Linke Geschichte auf der Anklagebank

Im Prozess gegen vermeintliche »Revolutionären Zellen« verwickelt sich der Kronzeuge in Widersprüche

Vor dem Schwurgericht Frankfurt am Main leitet die Vorsitzende Richterin Bärbel Stock die Verhandlung gegen zwei Militante der 1970er Jahre. In bislang 25 Prozesstagen ist ihr Verurteilungswille deutlich geworden.

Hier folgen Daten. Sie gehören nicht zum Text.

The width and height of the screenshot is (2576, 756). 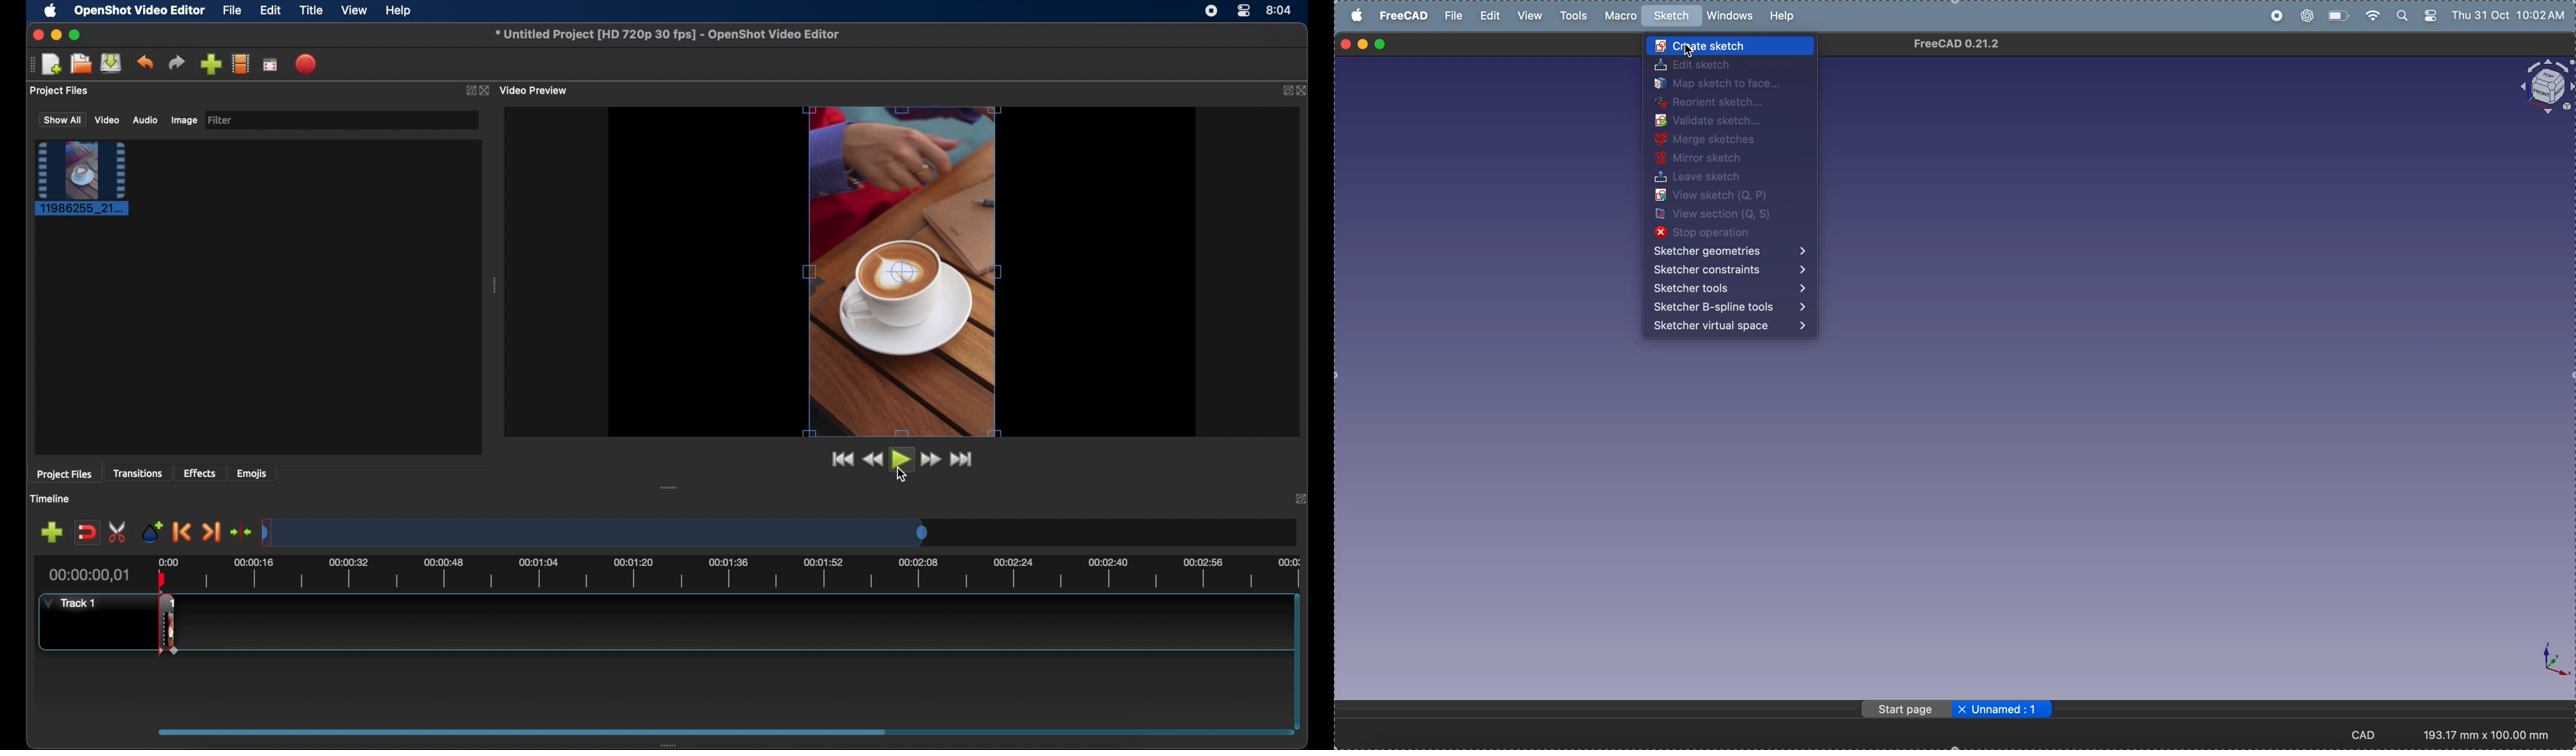 What do you see at coordinates (902, 459) in the screenshot?
I see `play ` at bounding box center [902, 459].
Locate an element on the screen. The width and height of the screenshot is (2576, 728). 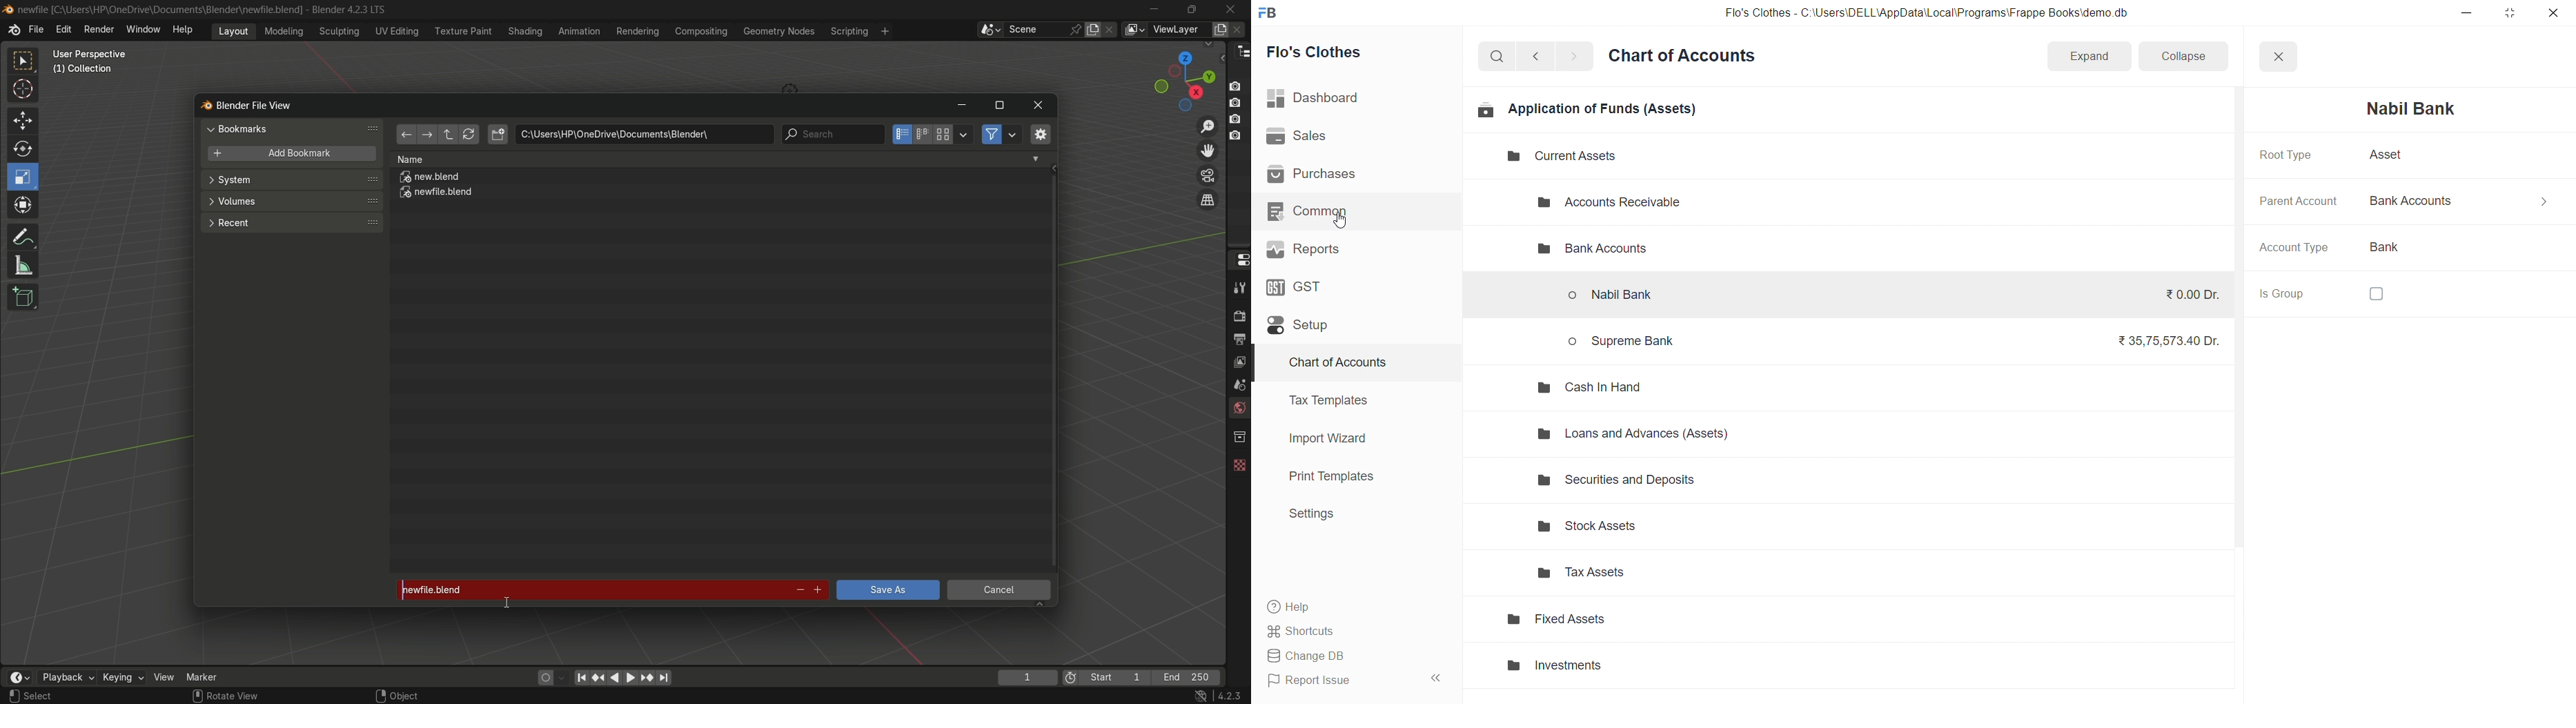
Report Issue is located at coordinates (1337, 681).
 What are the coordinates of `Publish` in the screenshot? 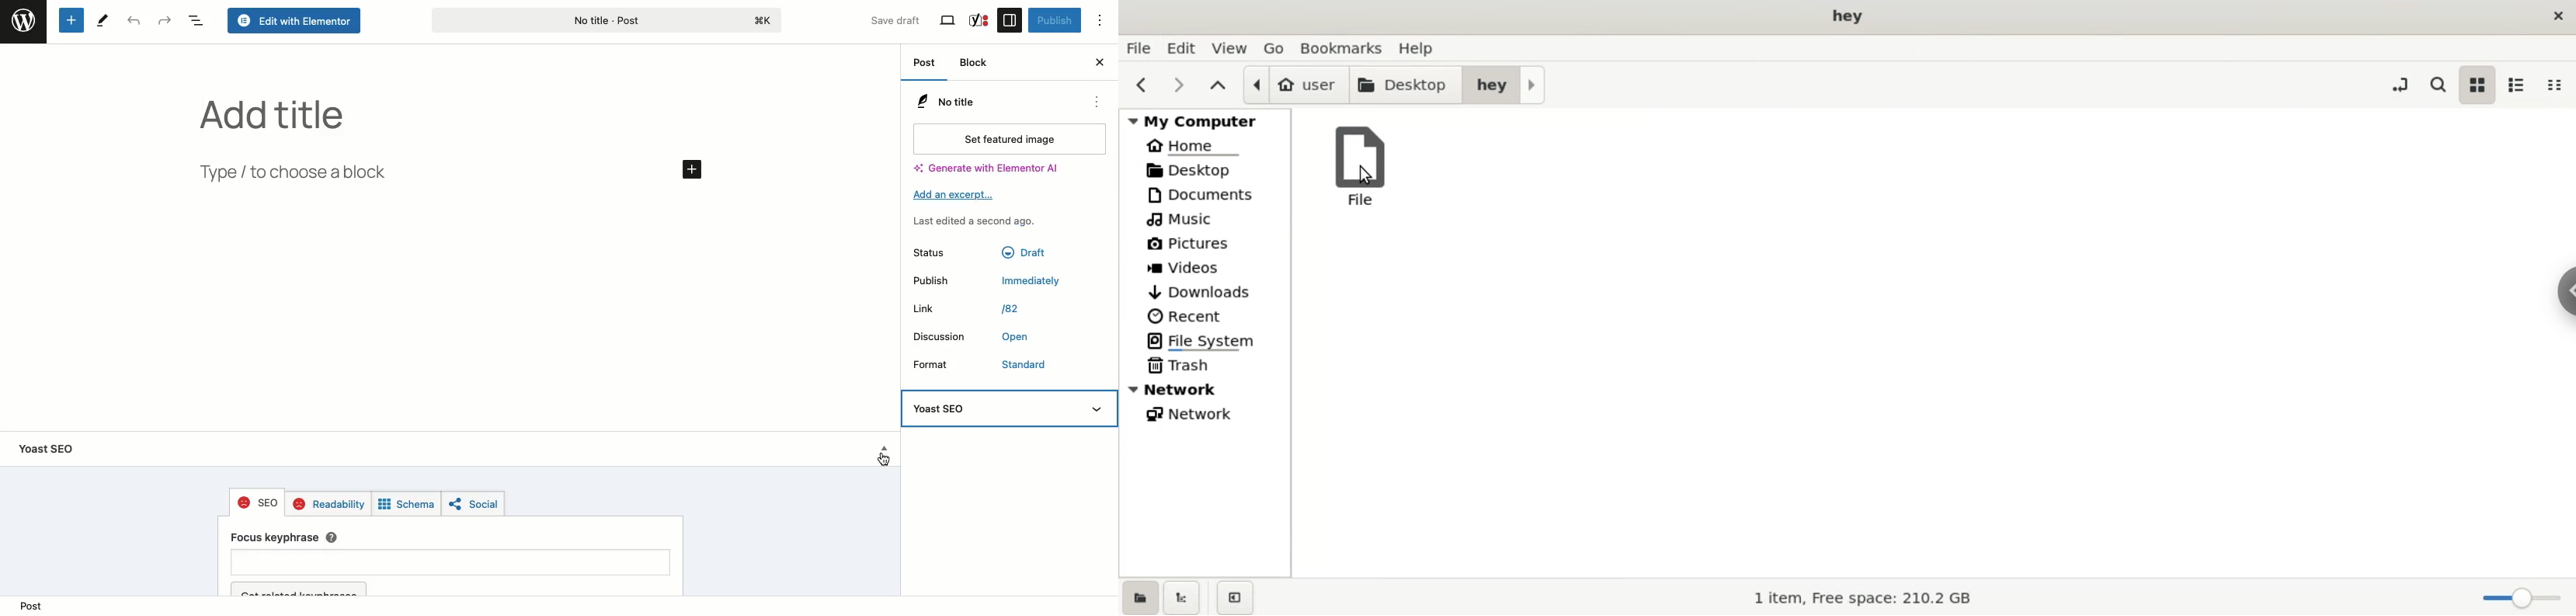 It's located at (936, 280).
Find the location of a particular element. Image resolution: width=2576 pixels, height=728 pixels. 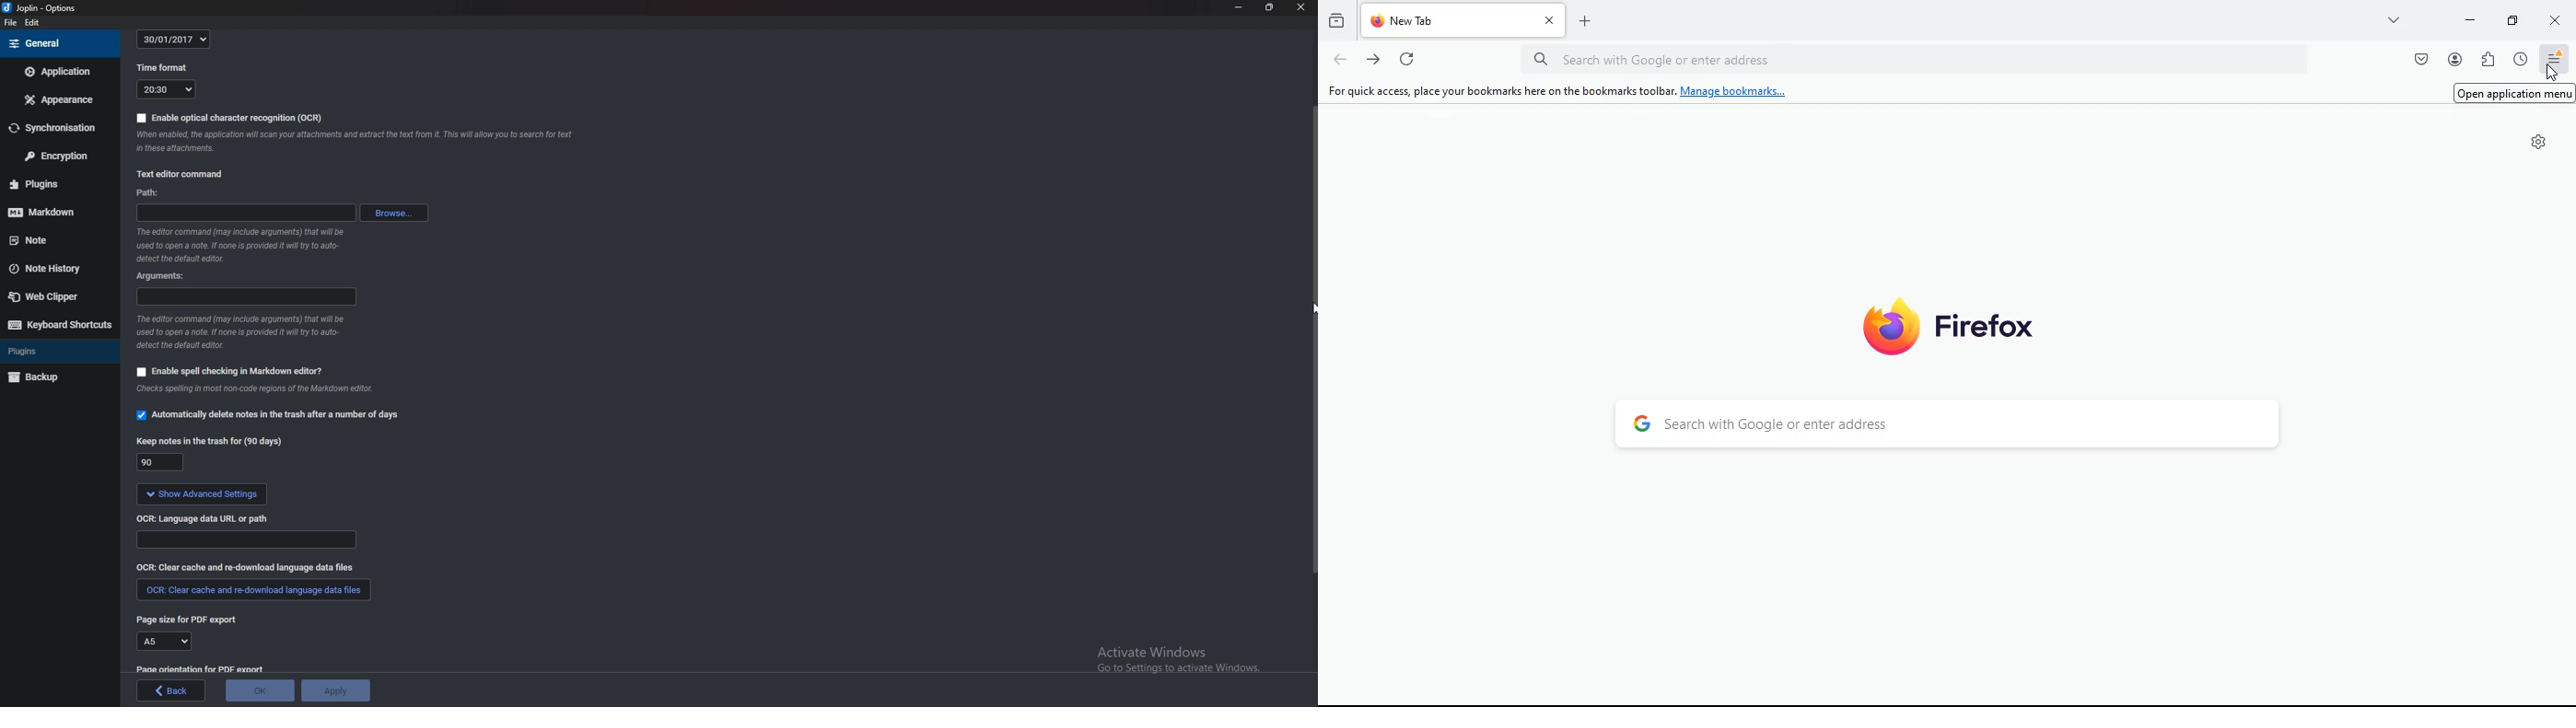

show advanced settings is located at coordinates (203, 494).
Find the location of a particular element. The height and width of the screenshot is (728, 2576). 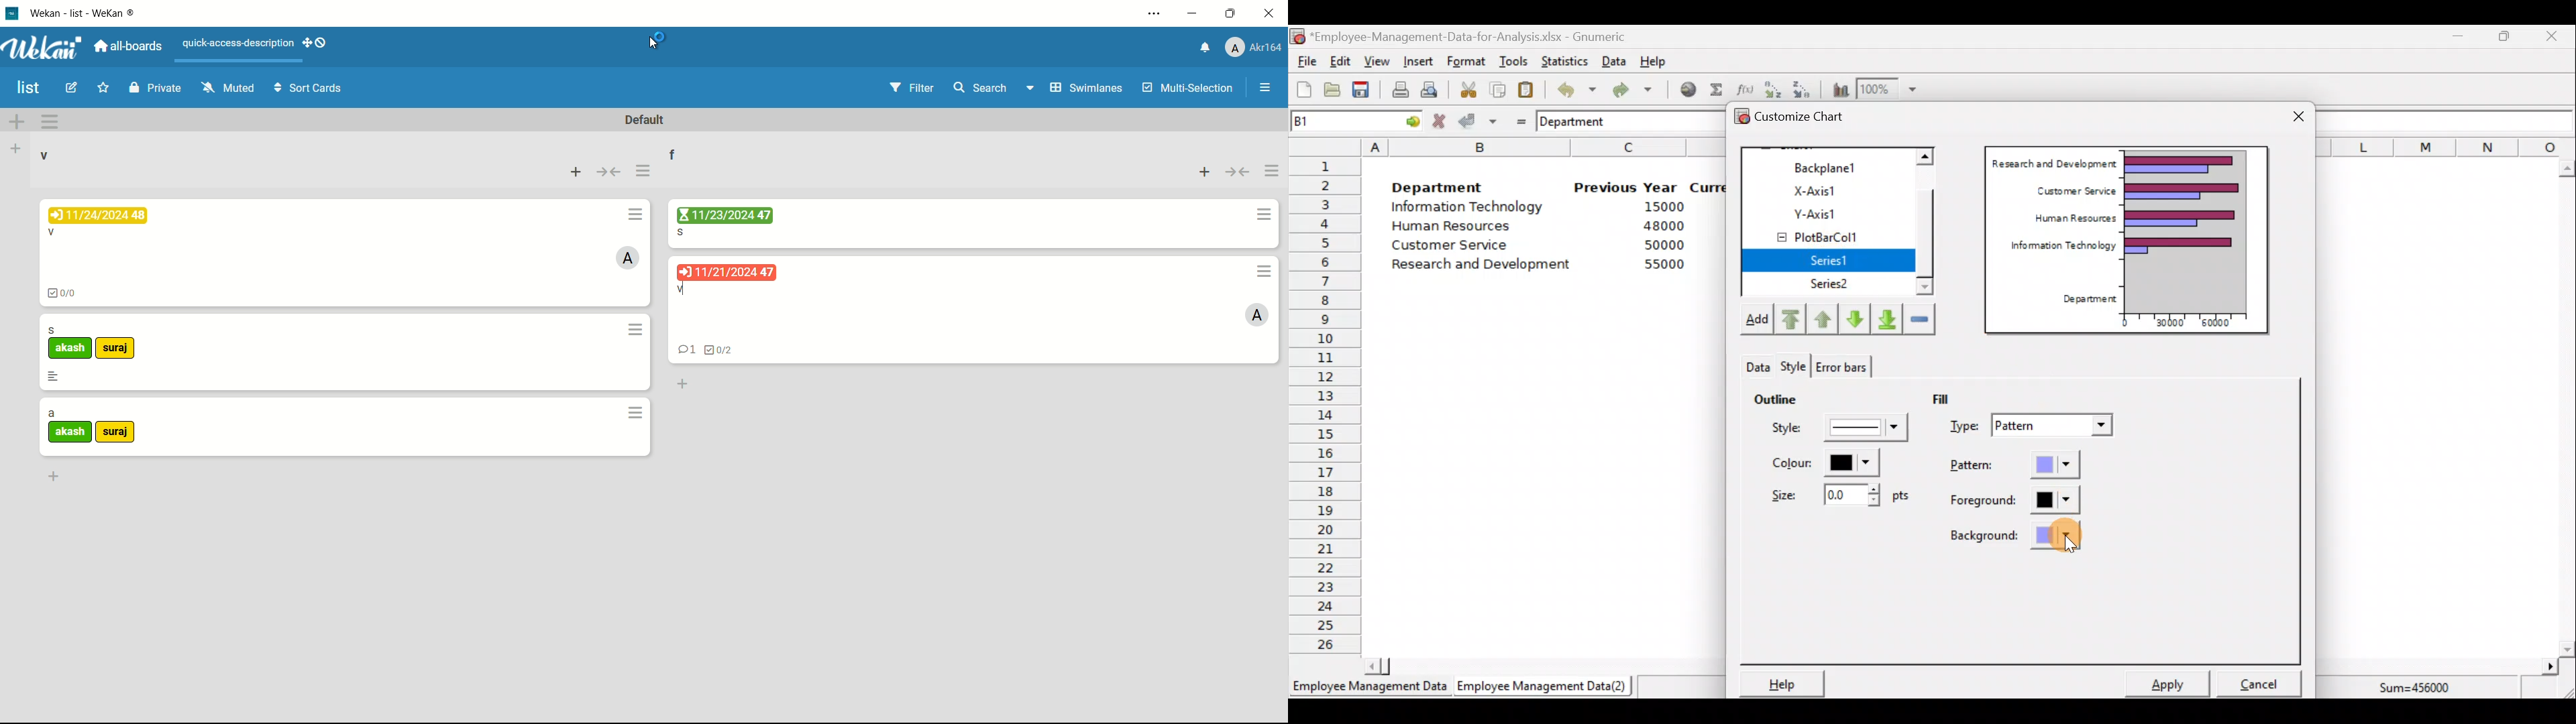

comment is located at coordinates (686, 349).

»Happy birthday to you«, hallen Gesänge aus dem Publikum in den Gerichtssaal, als die Angeklagte Sonja Suder eintritt. Sie wurde aus der Untersuchungshaftanstalt Frankfurt-Preungesheim hierher gebracht und nun lächelt sie. Prozessbesucher aller Altersklassen haben das Geburtstagsständchen erstaunlich gut intoniert. Sogar ein sonst bieder dreinblickender Justizbeamter muss schmunzeln. Sonja Suder ist 80 Jahre alt geworden. Der Mitangeklagte Christian Gauger, 71, ist ihr Lebensgefährte. Beide engagierten sich in der ersten Hälfte der 1970er in Frankfurt am Main. Sie in der Hausbesetzerbewegung, er in der undogmatischen Roten Hilfe für die Freiheit von politischen Gefangenen.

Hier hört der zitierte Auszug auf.